# My briefcase pc mod



## iceguy wild (Mar 15, 2015)

To view this case mod, go here.



 

*Specs:*
The One and Only My Briefe-Case PC MOD..
Built By ICEGUY
All Water Cooled..VGA..and CPU
i7 840 CPU-2.93 GHz 
cpu..temp..idle=26c...temp max=40c
8 gigs DDR3
Samsung 500gig hard drive
EVGA GTX 570 superclocked edition..
video temp..idle=24c.temp max=45c
850watt PSU
ASUS P7P55D MB

*Mods:*
Fullsize motherboard...
Fullsize PSU
Briefecase storage..


----------



## Heaven7 (Mar 16, 2015)

Looks very nice. Please upload bigger pictures.


----------



## Jetster (Mar 19, 2015)

I voted 2/10 because:

Cant see anything


----------



## AxGaming (Mar 20, 2015)

big pictures please !!!


----------



## OtherSyde (Mar 29, 2015)

Seconded! Or, thirded I guess. I can't see crap! But it does look super cool... Bigger pix plz!!


----------



## iceguy wild (May 4, 2015)

For all the people leaving comments please check out my video


----------



## micropage7 (May 5, 2015)

iceguy wild said:


> For all the people leaving comments please check out my video



yeah but the title is *Case Mod Gallery*
what is gallery without nice pics


----------



## Cvrk (May 25, 2015)

This is real art! I love it! Some bigger pics would be nice as well.


----------

• • •

## TASK TO COMPLETE
Answer these about the briefcase PC mod thread:
1. Which graphics card is listed in the build specs?
2. What score did Jetster give, and what reason did Jetster state?
3. What did iceguy wild ask the people leaving comments to check out?
Rely only on the briefcase PC mod thread to respond.

## RECORD EXCERPTS
• • •

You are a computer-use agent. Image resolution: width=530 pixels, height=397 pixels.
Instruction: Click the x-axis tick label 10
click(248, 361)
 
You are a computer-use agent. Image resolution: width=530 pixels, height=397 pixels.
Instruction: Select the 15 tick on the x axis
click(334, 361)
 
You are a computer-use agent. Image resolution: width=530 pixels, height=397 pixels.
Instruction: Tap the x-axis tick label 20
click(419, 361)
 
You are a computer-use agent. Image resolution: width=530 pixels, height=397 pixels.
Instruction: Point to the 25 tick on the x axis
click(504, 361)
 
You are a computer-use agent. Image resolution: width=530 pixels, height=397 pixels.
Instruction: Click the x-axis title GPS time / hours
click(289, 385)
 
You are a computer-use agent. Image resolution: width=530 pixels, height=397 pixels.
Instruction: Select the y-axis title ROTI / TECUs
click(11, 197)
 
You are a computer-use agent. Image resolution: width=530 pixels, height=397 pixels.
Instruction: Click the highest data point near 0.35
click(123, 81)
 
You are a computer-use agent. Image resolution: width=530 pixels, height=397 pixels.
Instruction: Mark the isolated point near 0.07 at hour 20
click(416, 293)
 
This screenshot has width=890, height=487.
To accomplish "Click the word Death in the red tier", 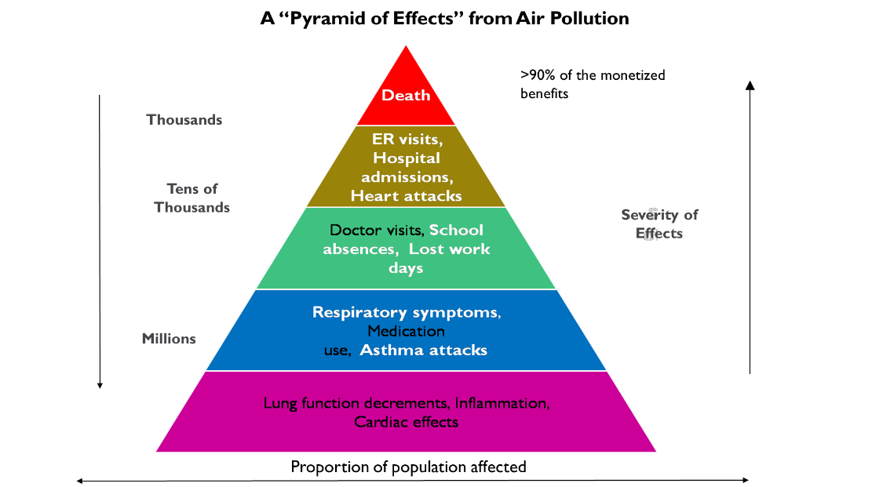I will click(x=406, y=96).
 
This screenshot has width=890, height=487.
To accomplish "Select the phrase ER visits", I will click(x=406, y=140).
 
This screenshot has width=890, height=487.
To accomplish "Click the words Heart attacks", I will click(x=406, y=195).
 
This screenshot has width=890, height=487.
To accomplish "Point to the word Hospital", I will click(x=406, y=158).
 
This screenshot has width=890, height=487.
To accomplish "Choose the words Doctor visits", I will click(x=377, y=231).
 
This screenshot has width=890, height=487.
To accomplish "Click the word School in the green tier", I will click(x=456, y=231).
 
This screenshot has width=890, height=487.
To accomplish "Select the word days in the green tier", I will click(x=406, y=268).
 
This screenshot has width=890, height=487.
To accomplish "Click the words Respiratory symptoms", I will click(x=405, y=312).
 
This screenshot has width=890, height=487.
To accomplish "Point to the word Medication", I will click(x=406, y=331).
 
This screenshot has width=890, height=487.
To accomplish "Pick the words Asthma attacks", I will click(x=423, y=350).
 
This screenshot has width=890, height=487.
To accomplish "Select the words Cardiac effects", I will click(x=406, y=422).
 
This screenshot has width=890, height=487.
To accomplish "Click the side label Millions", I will click(x=169, y=339).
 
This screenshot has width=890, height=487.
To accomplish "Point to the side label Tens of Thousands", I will click(x=192, y=198).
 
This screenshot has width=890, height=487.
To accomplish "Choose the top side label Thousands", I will click(x=184, y=120).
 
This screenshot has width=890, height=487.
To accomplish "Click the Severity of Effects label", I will click(x=659, y=224).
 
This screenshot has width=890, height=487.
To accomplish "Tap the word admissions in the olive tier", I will click(x=406, y=177).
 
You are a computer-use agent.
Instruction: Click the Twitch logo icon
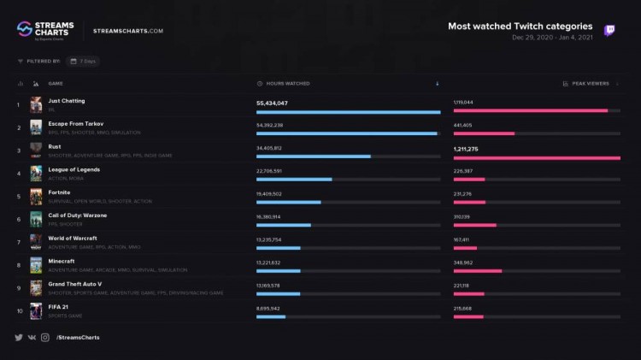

• • •

## RESPONSE
1. An EVGA GTX 570 superclocked edition.
2. Jetster gave 2/10 because Jetster could not see anything.
3. iceguy wild's video.